Only a decade ago, voice recognition was still a new gimmick for most consumers. The relatively recent rise of digital assistants such as Apple’s Siri, Google Now and Microsoft’s Cortana has made the tech more accessible, introducing people to the idea that voice input can have practical uses. It’s far from perfect, however. All three assistants can easily mishear what you’re saying, wasting time and forcing you to repeat key words and phrases.
A team of Microsoft researchers, led by company chief speech scientist Xuedong Huang, has been attempting to raise the level of voice recognition accuracy. In a benchmark evaluation this week, the group achieved a word error rate of just 6.3 percent, the lowest in the industry. The software was tested against the Switchboard speech recognition task, accepted as a standard by all key voice recognition vendors.
The figure beats a claim made by IBM this past weekend. At the international Interspeech conference, the company said its systems had achieved a word error rate of 6.6 percent. Mere days later, Microsoft shaved another 0.3 percent off. Twenty years ago, the most advanced system available had a word error rate of 43 percent.
“Our best single system achieves an error rate of 6.9% on the NIST 2000 Switchboard set,” said Huang. We believe this is the best performance reported to date for a recognition system not based on system combination. An ensemble of acoustic models advances the state of the art to 6.3 percent on the Switchboard test data.”
Both Microsoft and IBM cited deep neural networks as the enabler that has made advanced speech recognition possible. Modern speech analysis systems, such as Cortana and Siri, are powered by vast cloud services making millions of calculations per second. Each time you talk to the assistant, your phone communicates with the cloud to work out what you are saying.
The advent of neural networks, computing systems designed to emulate the connections in the human brain, has made it possible to bypass many of the inaccuracies in traditional speech recognition. It makes it far easier for a computer to identify objects in an image or words in speech, making voice recognition more accurate and reliable.
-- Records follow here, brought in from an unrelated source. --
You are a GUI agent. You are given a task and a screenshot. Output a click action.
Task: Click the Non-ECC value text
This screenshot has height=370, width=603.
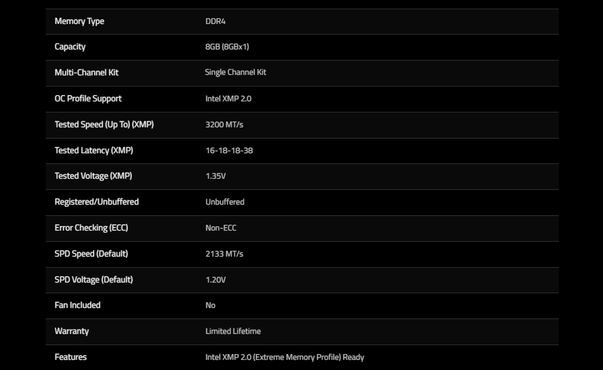[221, 228]
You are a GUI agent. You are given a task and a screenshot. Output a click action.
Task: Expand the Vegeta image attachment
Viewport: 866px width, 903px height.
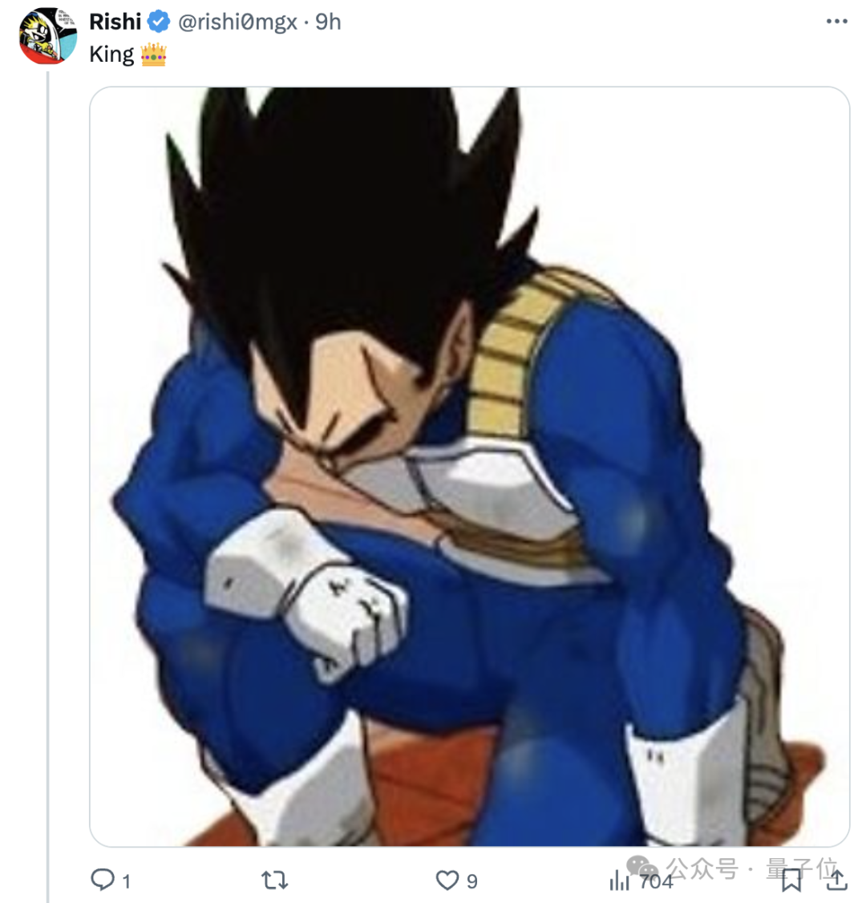pyautogui.click(x=469, y=467)
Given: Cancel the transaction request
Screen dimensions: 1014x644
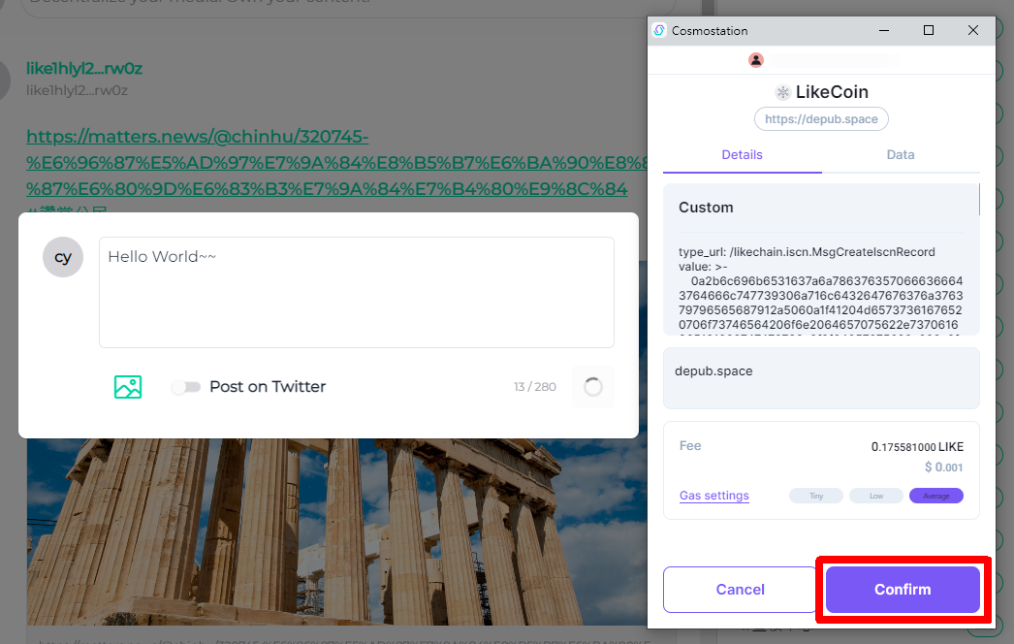Looking at the screenshot, I should [740, 590].
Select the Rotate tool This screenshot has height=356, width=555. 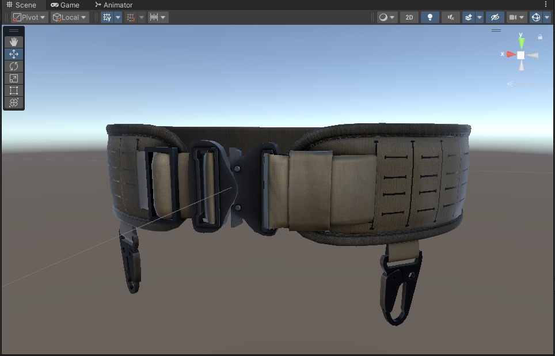click(x=13, y=66)
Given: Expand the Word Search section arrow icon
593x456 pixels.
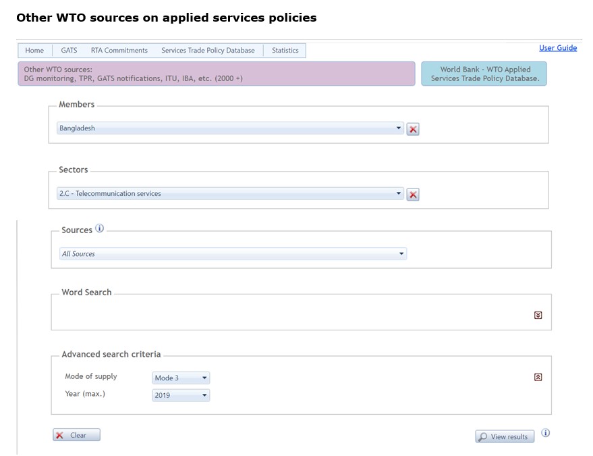Looking at the screenshot, I should [538, 315].

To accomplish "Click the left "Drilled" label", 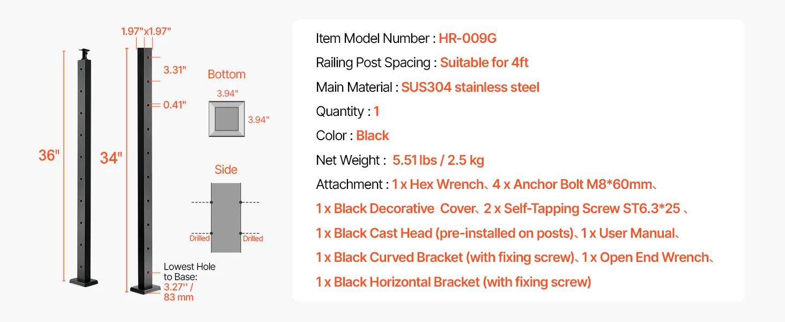I will 199,238.
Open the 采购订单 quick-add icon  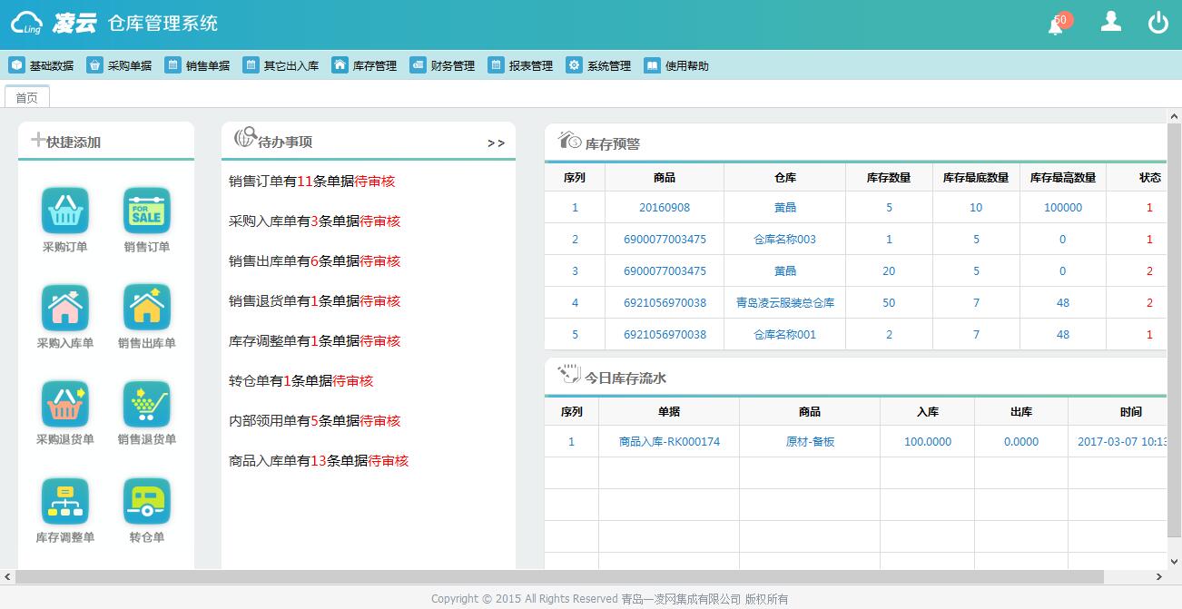[x=64, y=211]
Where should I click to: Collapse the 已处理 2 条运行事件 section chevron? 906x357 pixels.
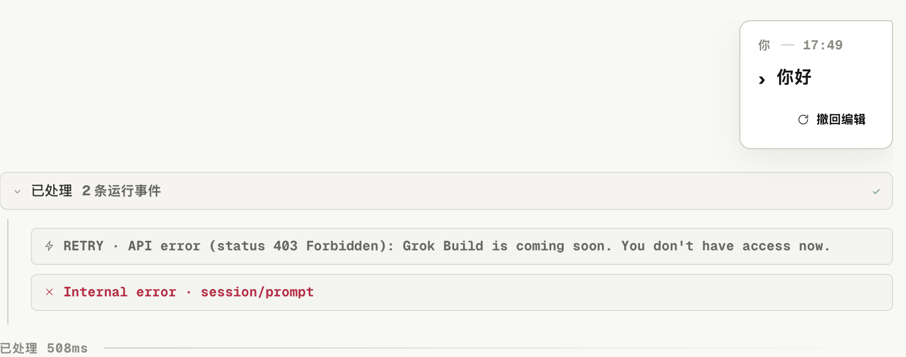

Microsoft Chief Speech Scientist Xuedong Huang

Microsoft Chief Speech Scientist Xuedong Huang
Microsoft


The advances will directly benefit the future of digital assistants. Microsoft has made Cortana a core component of Windows 10, encouraging users to engage with the assistant to set reminders, check the weather and play games. Cortana was recently improved by the introduction of GPU-processing, enabling the system to ingest 10 times more data than before in the same amount of time. It’s driven by the deep learning algorithms provided by the Computational Network Toolkit.
Microsoft’s researchers believe that digital voice recognition could soon be sophisticated enough that computers can understand spoken words as well as other humans. The company said it “aligns with Microsoft’s strategy to provide more personal computing experiences,” noting the technology is already in use in Cortana and its real-time Skype Translator service. It described it as a “significant” step forward in its progress towards creating an AI that anticipates a user’s needs instead of responding to their commands.